▸ **Brief**
For the entries below, copy exactly the line that contains "The image size is (695, 477)." through the line that contains "This screenshot has width=859, height=648.", both ends included, and exclude all pictures.

Dataset entries:
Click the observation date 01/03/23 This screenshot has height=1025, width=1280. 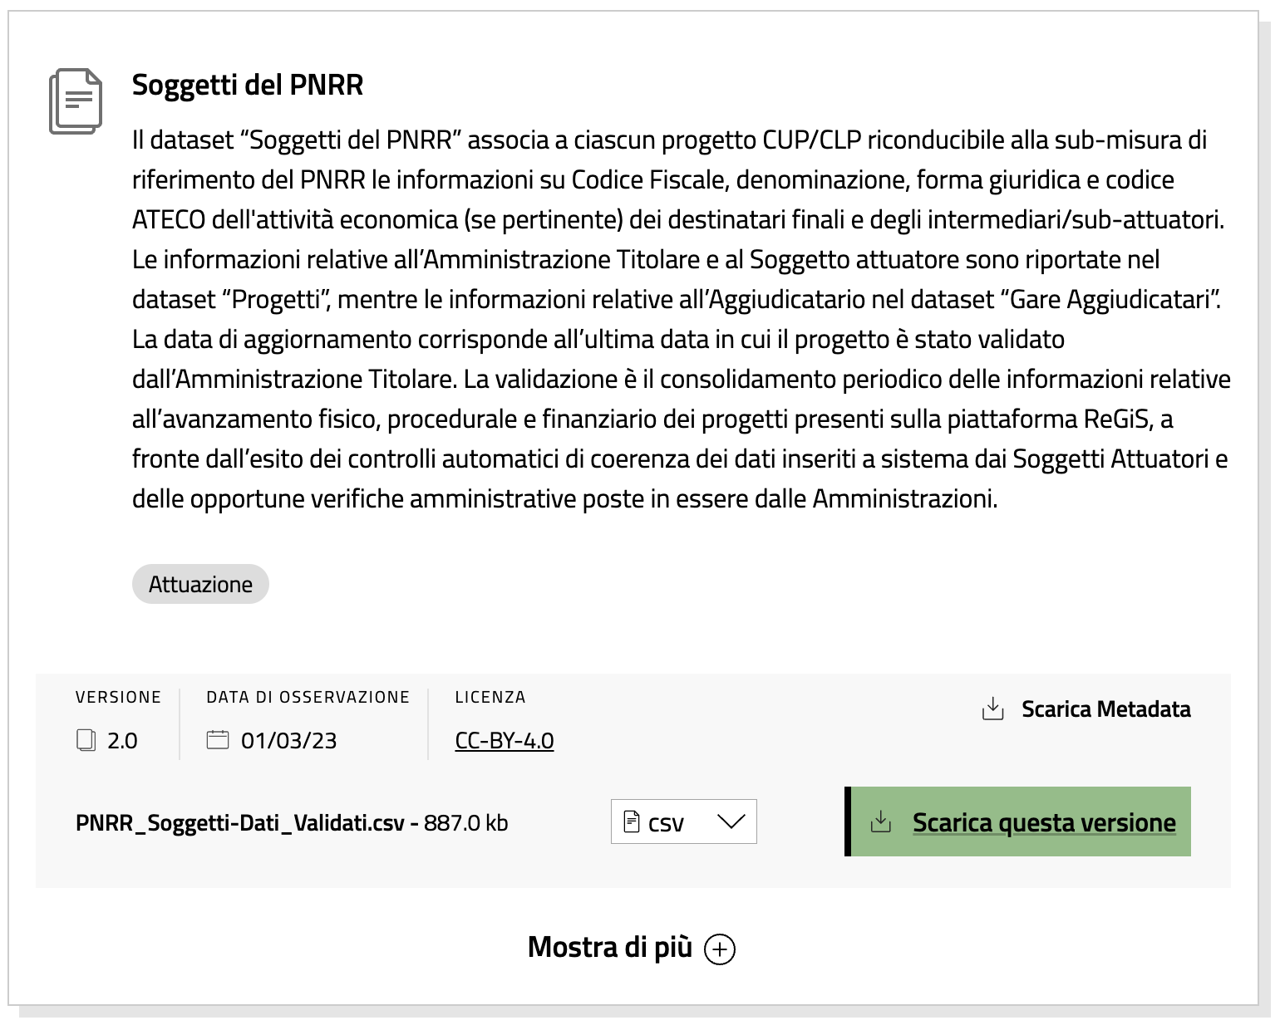tap(288, 740)

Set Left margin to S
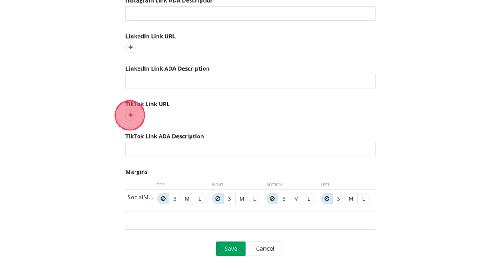click(x=339, y=198)
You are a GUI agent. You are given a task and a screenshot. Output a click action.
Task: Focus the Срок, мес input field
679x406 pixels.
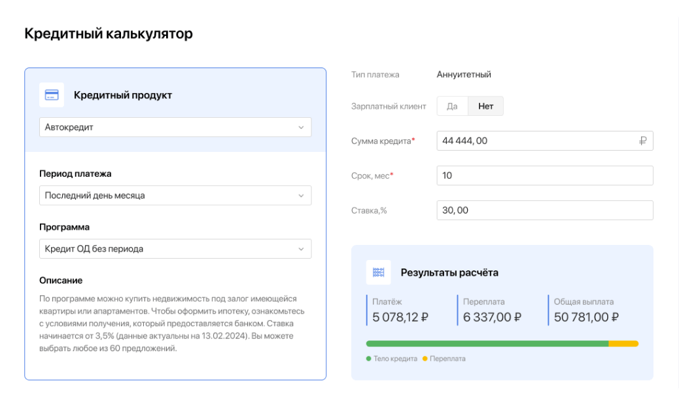[x=544, y=175]
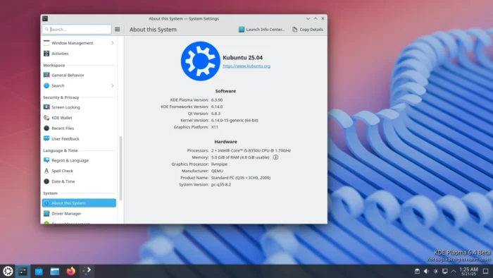Click the memory info icon
493x278 pixels.
(x=276, y=157)
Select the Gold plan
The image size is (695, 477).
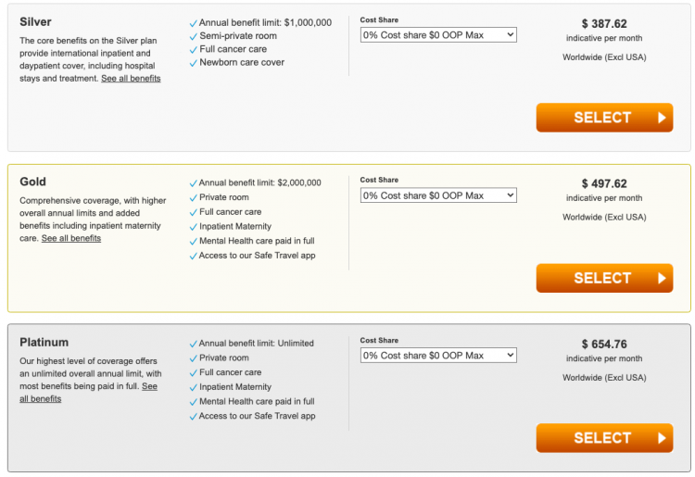click(603, 278)
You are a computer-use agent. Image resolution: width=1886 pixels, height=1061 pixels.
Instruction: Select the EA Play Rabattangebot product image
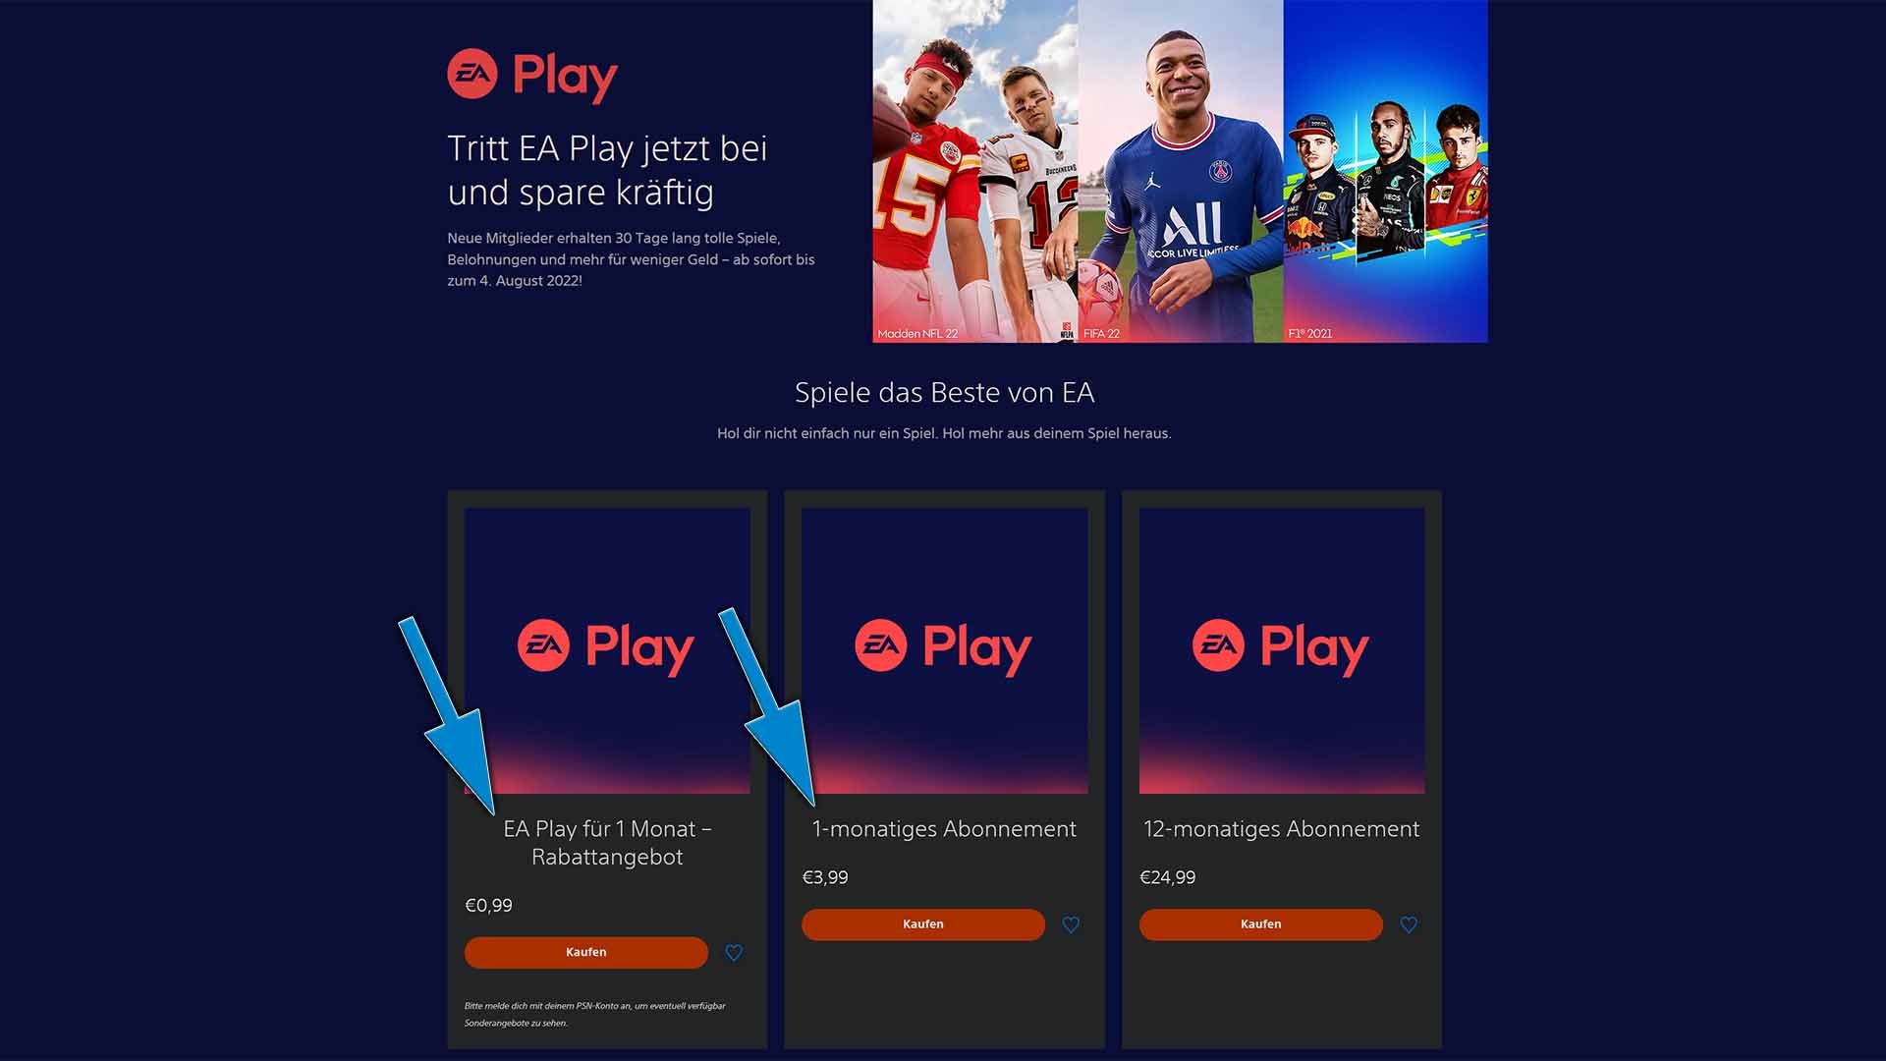coord(607,650)
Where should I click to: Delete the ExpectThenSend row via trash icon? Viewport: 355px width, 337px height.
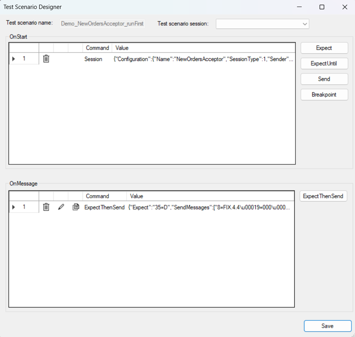point(46,207)
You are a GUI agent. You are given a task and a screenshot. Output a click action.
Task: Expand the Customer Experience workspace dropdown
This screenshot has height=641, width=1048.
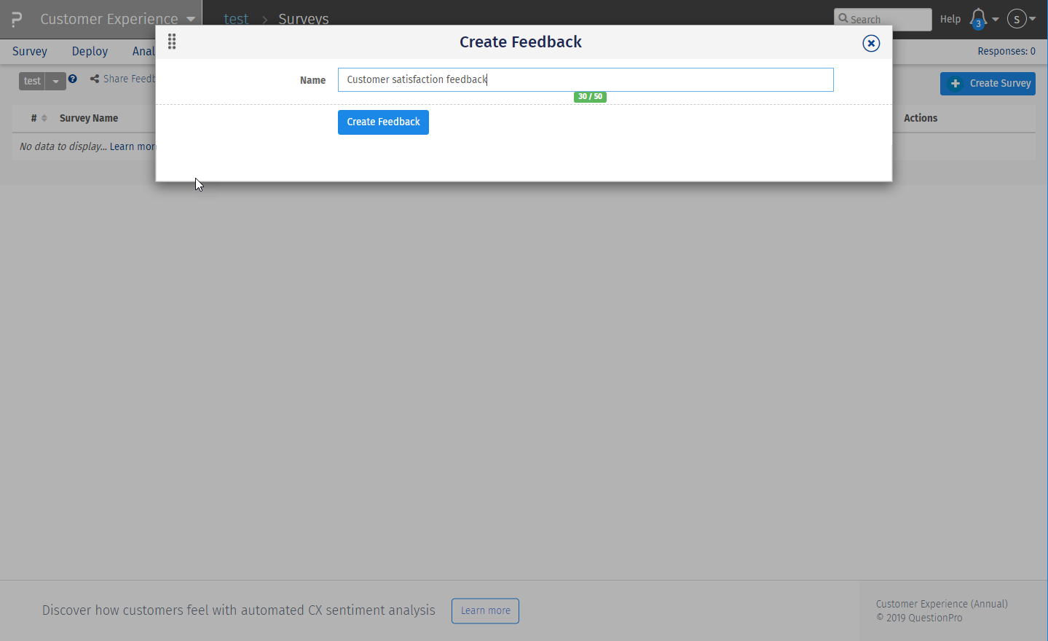190,19
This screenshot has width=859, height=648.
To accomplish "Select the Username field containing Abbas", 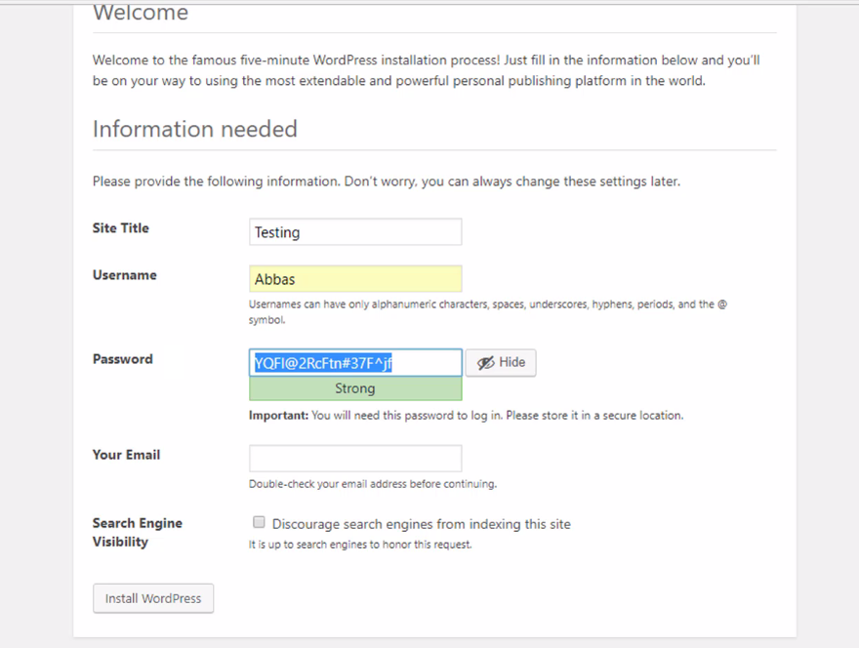I will click(354, 278).
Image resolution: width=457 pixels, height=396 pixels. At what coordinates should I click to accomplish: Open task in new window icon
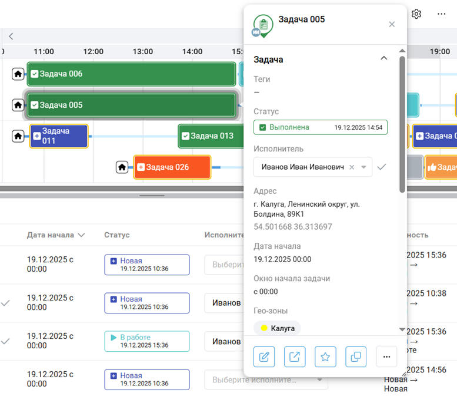[x=295, y=357]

▸ **Answer**
The image size is (695, 477).
click(603, 278)
You are a computer-use agent. Image resolution: width=1886 pixels, height=1061 pixels.
Instruction: Select the EA Play Rabattangebot product image
coord(607,650)
Where should I click to: Delete the ExpectThenSend row via trash icon? Viewport: 355px width, 337px height.
point(46,207)
You are a GUI agent. You are given a task and a screenshot. Output a click action.
Task: Expand the Customer Experience workspace dropdown
This screenshot has height=641, width=1048.
190,19
This screenshot has width=859, height=648.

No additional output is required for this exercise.